Face aux
différentes formes de la culture populaire, les gardiens de
l’establishment culturel sont rarement laudatifs. Comment
pourraient-ils voir d’un bon œil l’inventivité de ces
productions artistiques (généralement peu soignées) qui menacent
insidieusement leur pré carré ? Tout comme la photographie à
ses débuts, le roman-photo, à peine apparu (1947), a été la cible
des intellectuels, des militants politiques et de l’église
catholique – qui voyait en lui une cause de dépravation de la
jeunesse moderne. De quoi était-il question dans ses pages ? De
l’amour, bien sûr, et de ses multiples déclinaisons: jalousie,
tromperies, passions ravageuses ou contrariées. Ces sacrés Italiens
s’y entendaient pour composer à peu de frais des histoires qui
étaient surtout prétextes à photographier - sous toutes les
coutures - des bimbos au corps à corps avec des play-boys. Pour cela
un simple Rolleiflex, du carton, un peu de colle et quelques bribes
de dialogues tapuscrites suffisaient. Cela ressemblait au cinéma
tout en étant son parfait contraire. Pourtant, bien des acteurs et
des actrices (comme Sophia Loren) y firent leurs premières armes ;
quand les scénaristes n’adaptaient pas, pour le format magazine,
les films à succès d’alors (La
dolce vita
ou A
bout de souffle),
voire des romans « classiques » (comme La
cousine Bette,
de Balzac). Entre la lessive et la cuisine, les ménagères
s’offraient ainsi du rêve bon marché avec Nous
deux
– qui tirait alors à plus d’un million d’exemplaires chaque
semaine. Mais leurs maris, en secret, y trouvaient aussi beaucoup
d’agréments. Une tendance qui s’accentuera avec l’apparition
des premiers romans-photos érotiques, dans les années 60. Le genre
était largement ouvert aux mélanges. C’est ainsi que Satanik,
dès 1967, offrira à ses lecteurs un cocktail hebdomadaire
d’espionnage, d’érotisme et de sadisme. Il va sans dire qu’il
subira rapidement les foudres de la censure. Mais le ton était donné
et la presse satirique reprendra la recette à son compte. Ce qui
nous vaudra, dans Hara-Kiri
puis Charlie-Heddo,
les extravagances libidineuses de l’inénarrable professeur Choron
et de quelques-uns de ses facétieux invités – dont Coluche.

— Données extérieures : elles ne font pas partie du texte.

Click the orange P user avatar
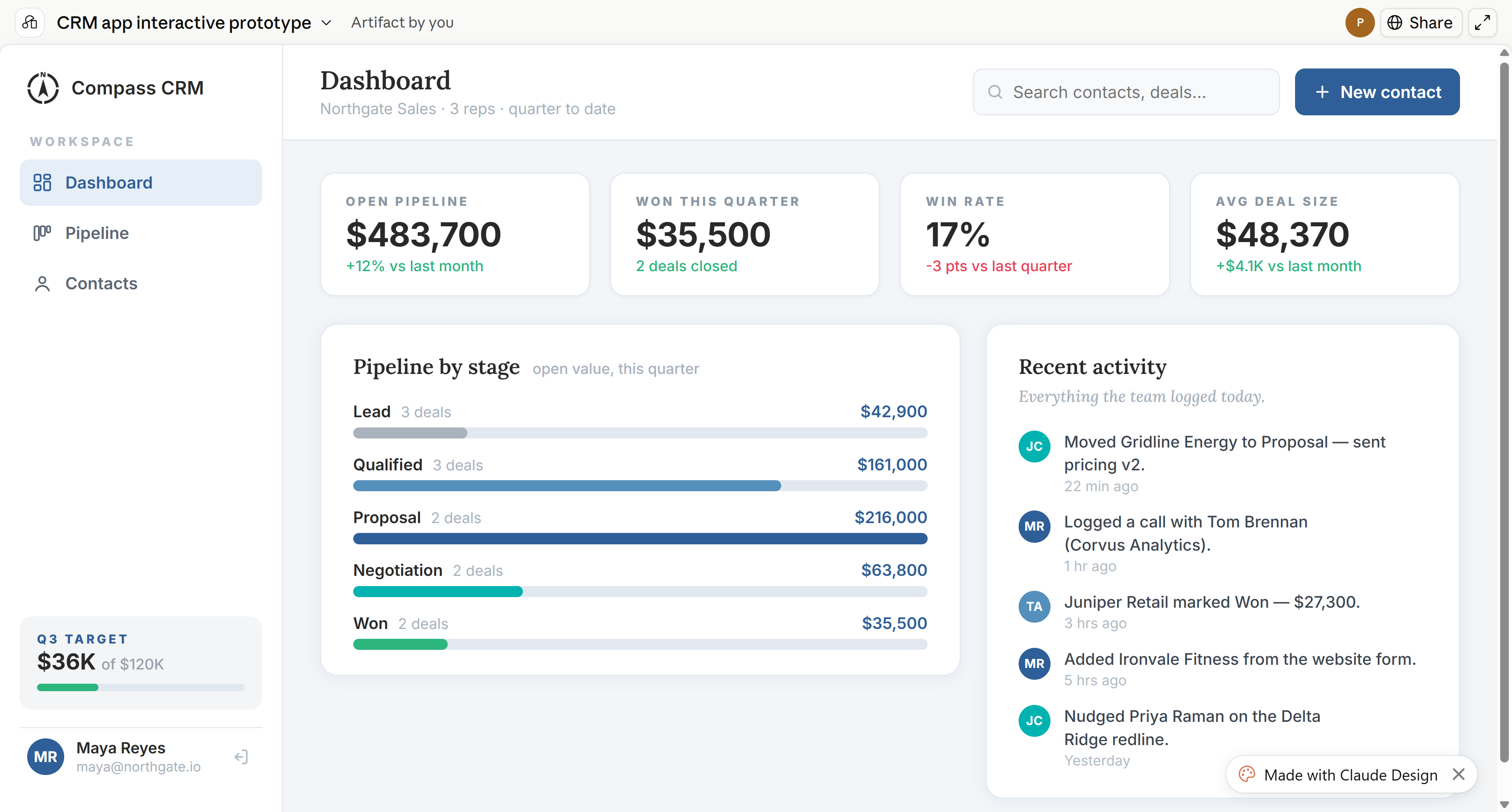 pos(1360,22)
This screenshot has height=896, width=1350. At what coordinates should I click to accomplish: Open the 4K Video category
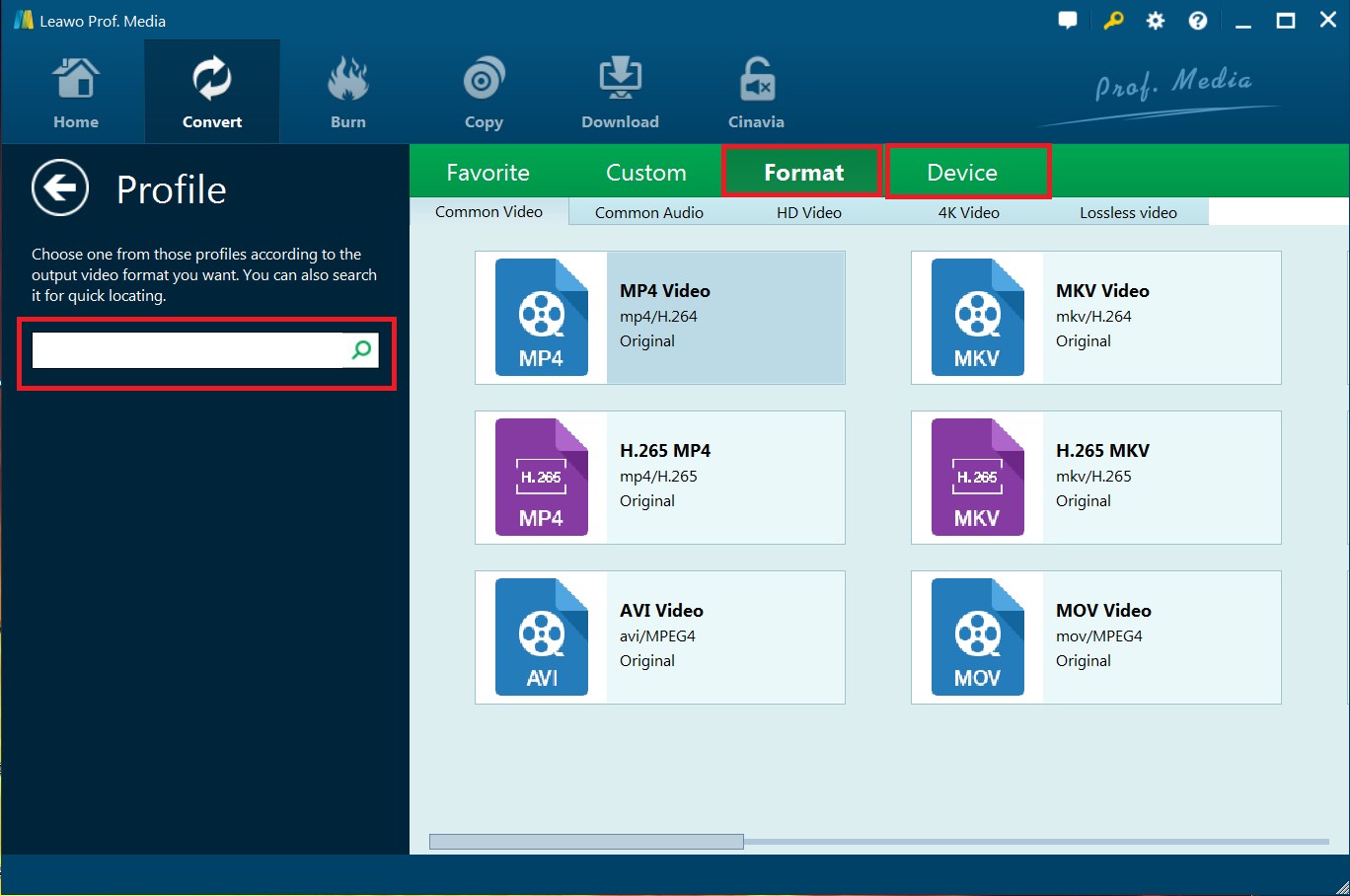point(967,211)
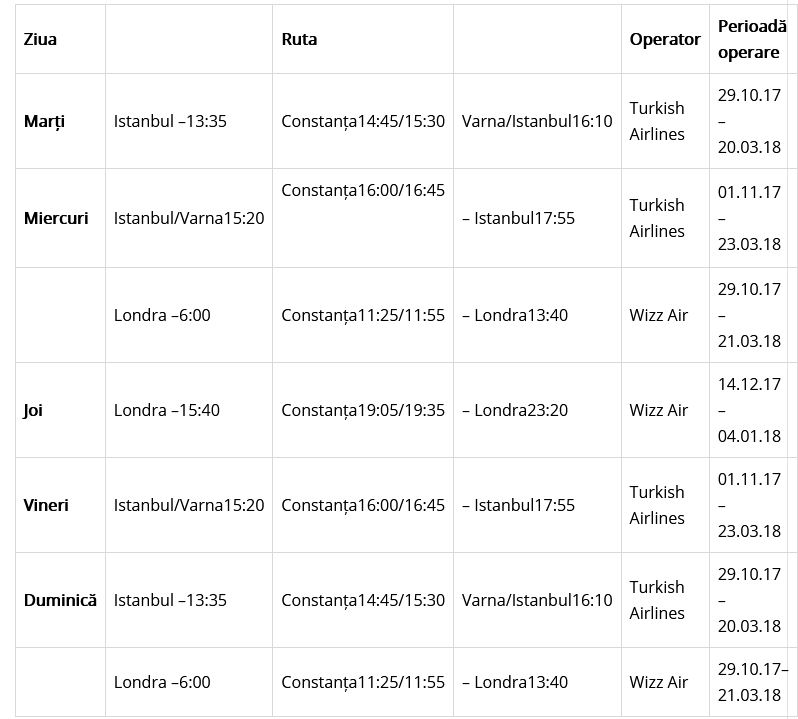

D’autres pousseront le détournement des images dans le champ de la
critique sociale, comme Guy Debord et les situationnistes. Bref :
le roman-photo connut une prospérité bien au-delà de ses
espérances initiales.
C’est son
épopée qui est condensée sur quelques centaines de M2 au Mucem,
offrant un double point de vue, tant esthétique que didactique, sur
ce phénomène éditorial. Outre de très nombreuses affiches,
couvertures et planches de photos d’époque, on y découvrira
quelques fleurons, comme le mannequin en polyester de Satanik, la
Fiat coupée en deux de la troupe belge Royal de Luxe ou des extraits
de La
jetée,
le chef-d’œuvre de Chris Marker composé entièrement avec des
images fixes. Indéniablement, c’est désormais au Mucem que bat, à
Marseille, le cœur de la culture moderne.